In this study, we investigated the ability of embeddings from Distributional Semantic Models and Large Language Models to represent perceptual information, comparing embeddings with different levels of contextual constraint. In Experiment 1, we compared contextualized and decontextualized word embeddings on their performance on perceptual prediction for the brightness and shape associated with nouns. In general, we found very good prediction of shape and more modest prediction of brightness, suggesting that language models do capture some perceptual aspects of meaning through exposure to linguistic information alone. Shape was generally better predicted than brightness, replicating previous findings (Chersoni et al., 2021; Turton et al., 2021, 2020). In our novel investigation of context, we found no advantage for contextualizing the embedding with the desired perceptual feature (e.g., “the brightness of charcoal”). In fact, this most often led to worse performance. For Experiment 2, we explored whether word embeddings flexibly represent the modulation of perceptual properties that occurs when nouns are modified by adjectives (e.g., “dark charcoal”). This work extends previous findings to focus on how conceptual features from multiple inputs interact in multi‐word expressions. Overall, the embeddings were successful in predicting the properties of novel adjective–noun combinations, and we found limited evidence for the effectiveness of contextual prompting on perceptual feature prediction. We also found that the nonadditive effect of adjectives on noun brightness was represented within the embeddings, which mimics a key qualitative characteristic of the human dataset (Solomon & Thompson‐Schill, 2020). These results have implications for understanding the degree to which aspects of embodied perceptual experience are coded in the statistics of language.
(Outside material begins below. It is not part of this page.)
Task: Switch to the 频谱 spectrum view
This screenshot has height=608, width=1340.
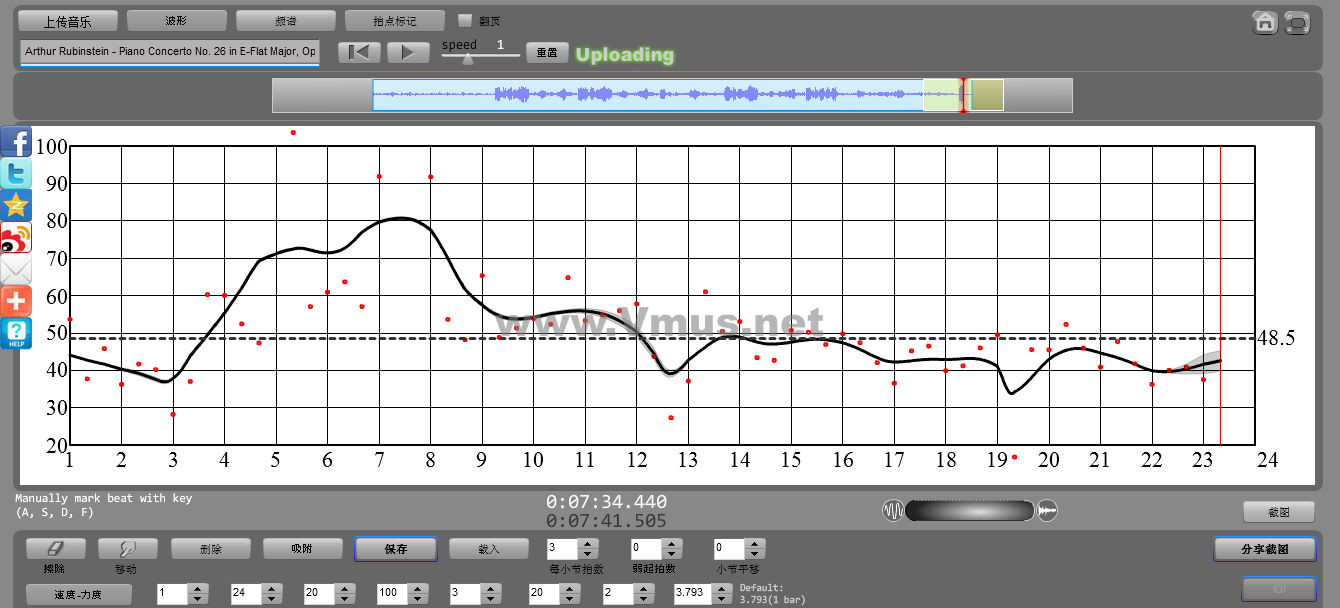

We found generally good prediction of perceptual features from the different sets of pretrained word embeddings tested. This was even the case for brightness prediction, which is a feature that previous studies found to be poorly predicted (Chersoni et al., 2021; Turton et al., 2021; Utsumi, 2020). One caveat to note is the difference in performance when predicting brightness for the two datasets. Our results suggest that performance may depend critically on the set of concepts used to test predictions. Previous studies relied heavily on the Binder dataset, which covers a wide range of concepts. We found better performance for brightness predictions when we used the S&T‐S dataset, which contains a more tailored set of concepts for which brightness is a relevant feature. Solomon and Thompson‐Schill (2020) curated their dataset to include concepts that represented the spectrum of brightness values. We found that this resulted in better prediction performance in contrast to the Binder dataset, which included many concepts where brightness was not a salient feature. As such, it may be important to use data that cover the spectrum of perceptual feature ratings when assessing the representational ability of word embeddings.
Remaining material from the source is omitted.